Architectural Design Decisions

  • Behavior-based over identity-based classification: Rather than maintaining a binary AI/not-AI distinction, classify by observable behavior. This makes the taxonomy future-proof as "AI" boundaries shift.
  • Most-restrictive-rule enforcement: When a crawler declares multiple behaviors, the most restrictive customer rule wins.

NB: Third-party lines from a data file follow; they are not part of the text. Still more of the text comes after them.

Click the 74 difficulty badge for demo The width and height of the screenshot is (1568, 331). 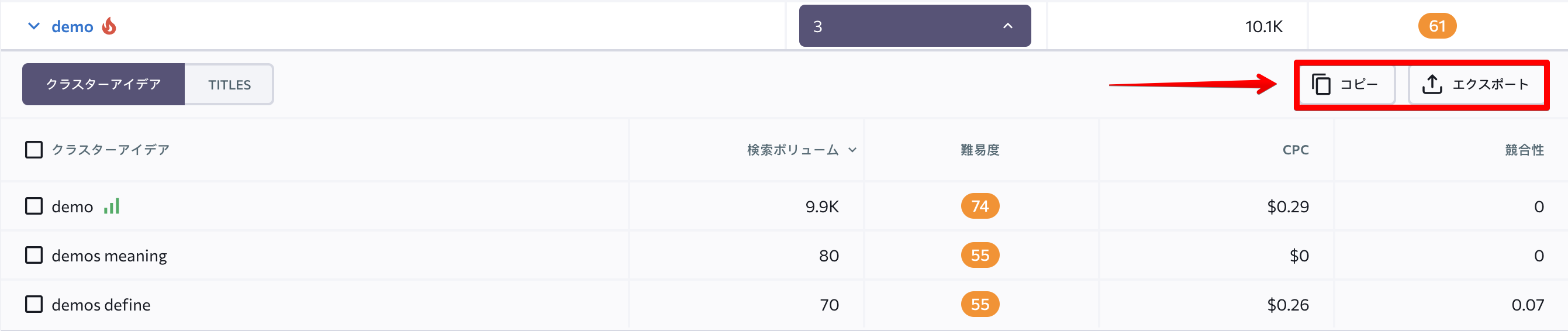tap(980, 206)
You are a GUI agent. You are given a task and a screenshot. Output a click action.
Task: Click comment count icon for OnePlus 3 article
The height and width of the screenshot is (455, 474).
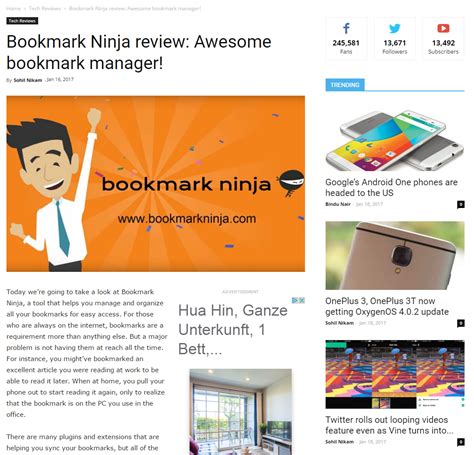pyautogui.click(x=460, y=323)
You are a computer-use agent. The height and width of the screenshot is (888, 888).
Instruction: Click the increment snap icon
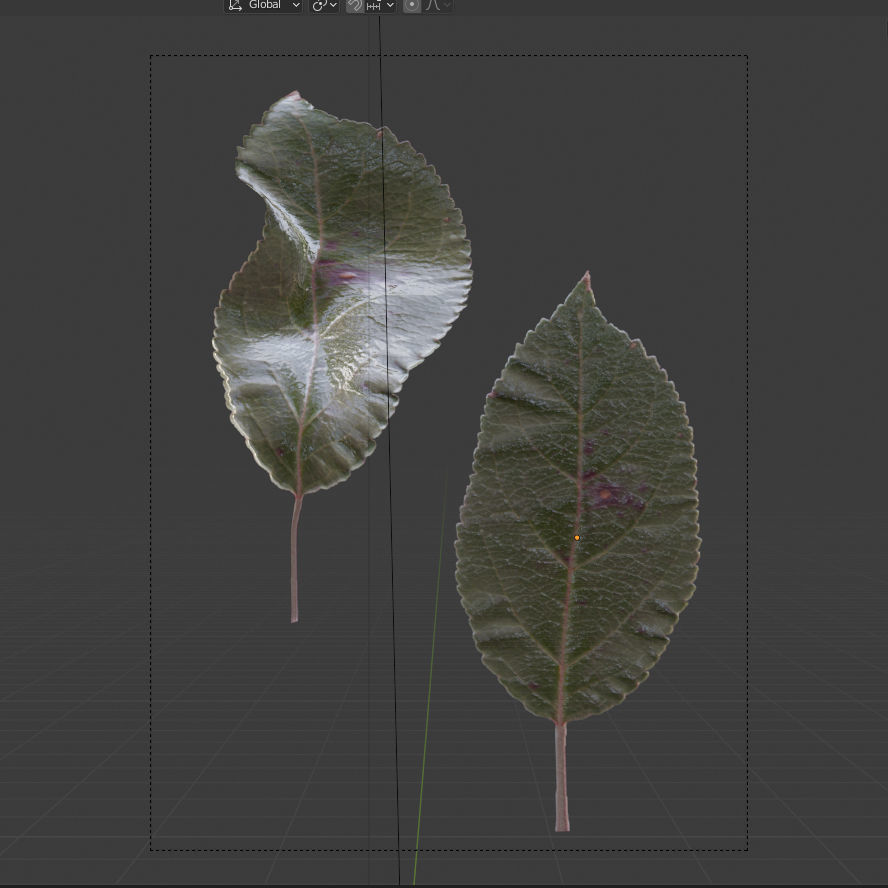372,6
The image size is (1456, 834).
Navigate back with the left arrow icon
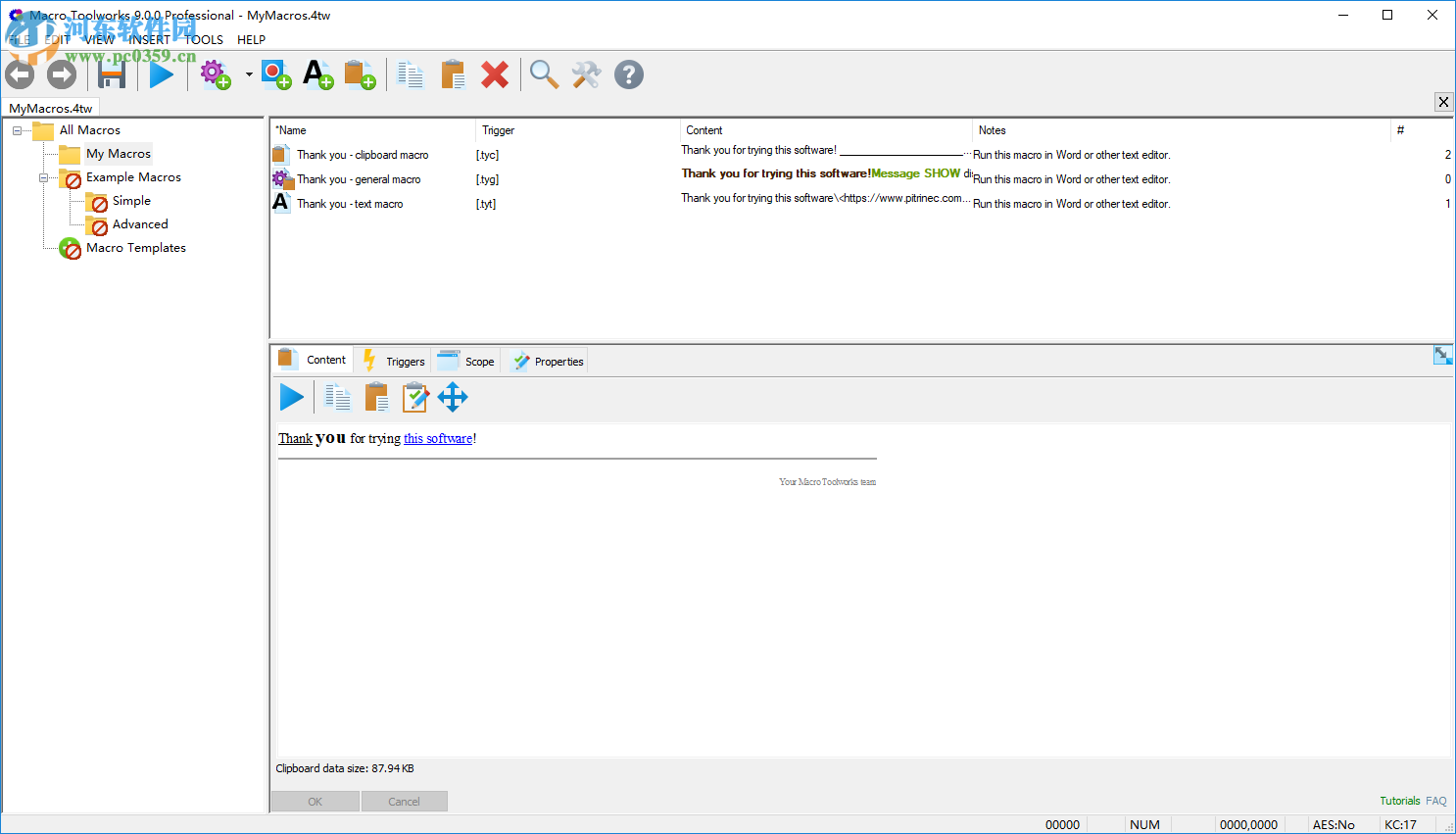point(19,74)

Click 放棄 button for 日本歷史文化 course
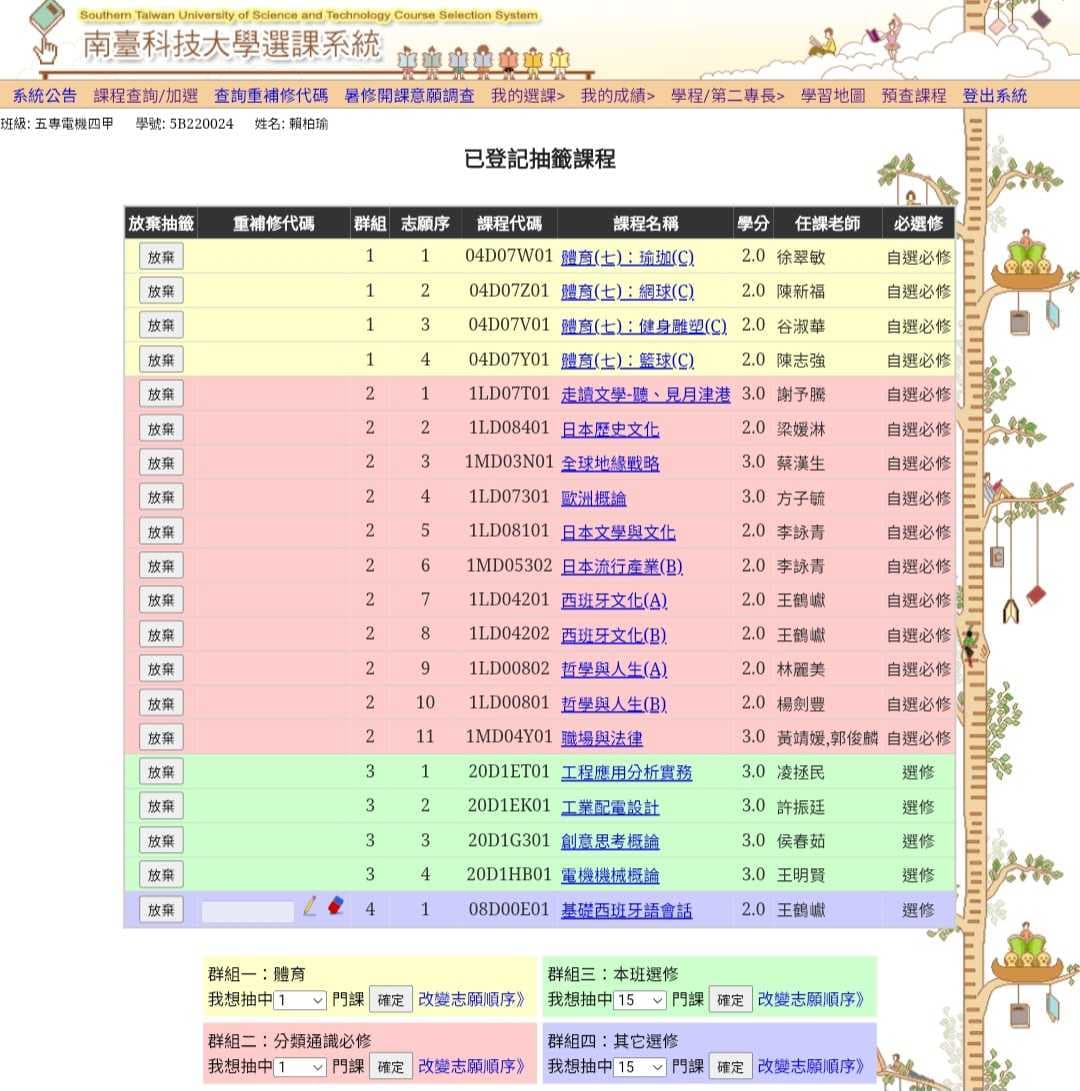click(161, 429)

This creates an incentive for operators to split crawlers by purpose.
  • Ad pages as signal for human-monetization intent: The presence of ads is used as a heuristic proxy for "this page is meant for human attention," triggering stricter defaults.
  • Protocol-level trust propagation: Instead of building a new trust registry, leverage an existing RFC (7239) to carry identity through intermediaries — compatible with existing web infrastructure.

Operational Numbers

  • Cloudflare serves >20% of web domains — losing Verified status has significant reach-based deterrent value.
  • New defaults roll out to all new domains onboarding to Cloudflare as of September 15, 2026.
  • Existing customers can opt out before September 15 in Security settings.

Caveats

  • The content-use signaling is a preference, not enforcement — compliance depends on bot operators honoring robots.txt extensions.
  • Transitive trust via Forwarded header is still experimental and may not cover privacy-sensitive small-scale operators who cannot afford to be identifiable.
  • The post acknowledges that as bot traffic blends with human traffic, the trust framework won't fit the entire web for all time — private rate limiting is suggested as a complementary mechanism.